## [What is required]
Set down exactly the lines running from the one with "Task: Select the F4-9 yellow tip illustration" to the last line of the listing below, both included, and skip every picture.

::: Extracted material

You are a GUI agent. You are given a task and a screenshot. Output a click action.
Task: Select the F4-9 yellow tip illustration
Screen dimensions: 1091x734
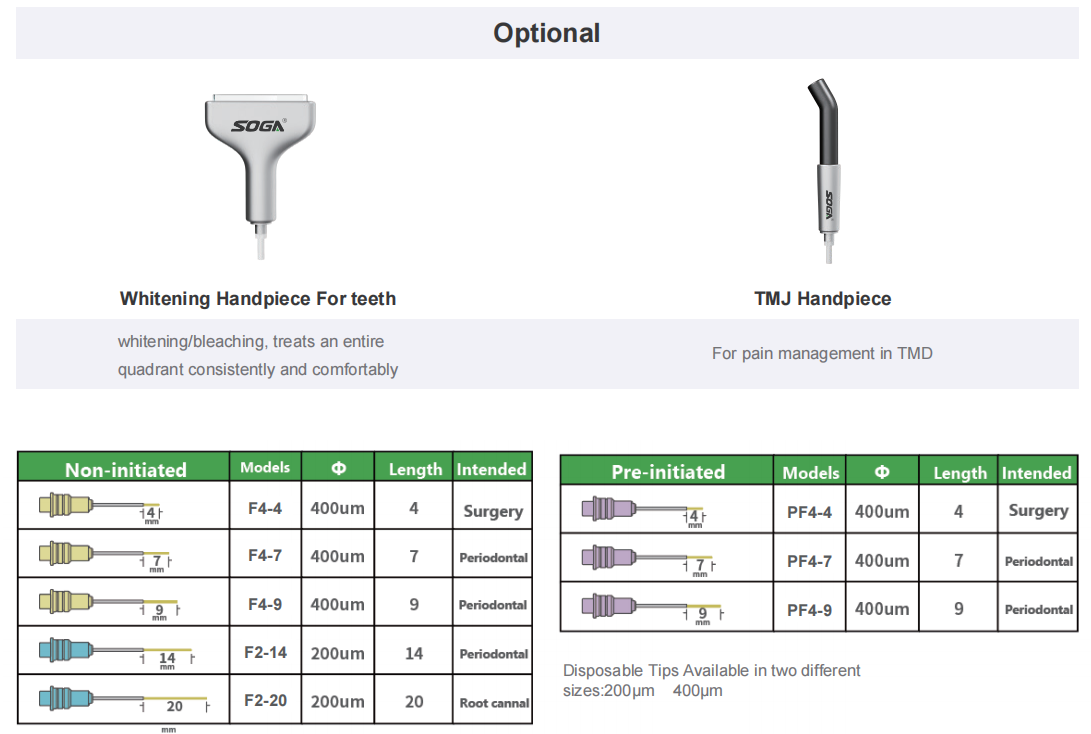110,605
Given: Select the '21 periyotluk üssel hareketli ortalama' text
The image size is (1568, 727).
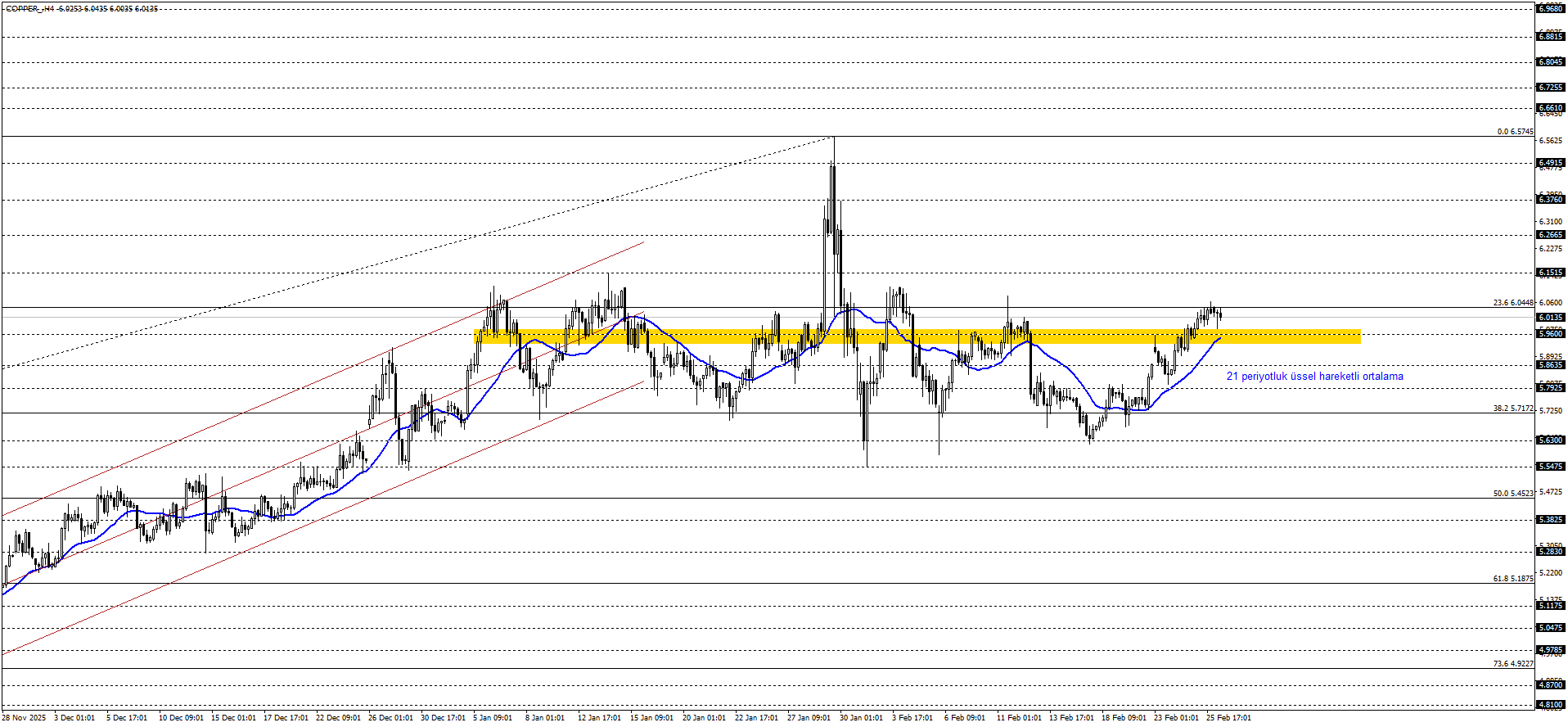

::::::

## [Exercise solution]
Task: Select the F4-9 yellow tip illustration
Screen dimensions: 1091x734
110,605
Given: Select the '21 periyotluk üssel hareketli ortalama' text
The image size is (1568, 727).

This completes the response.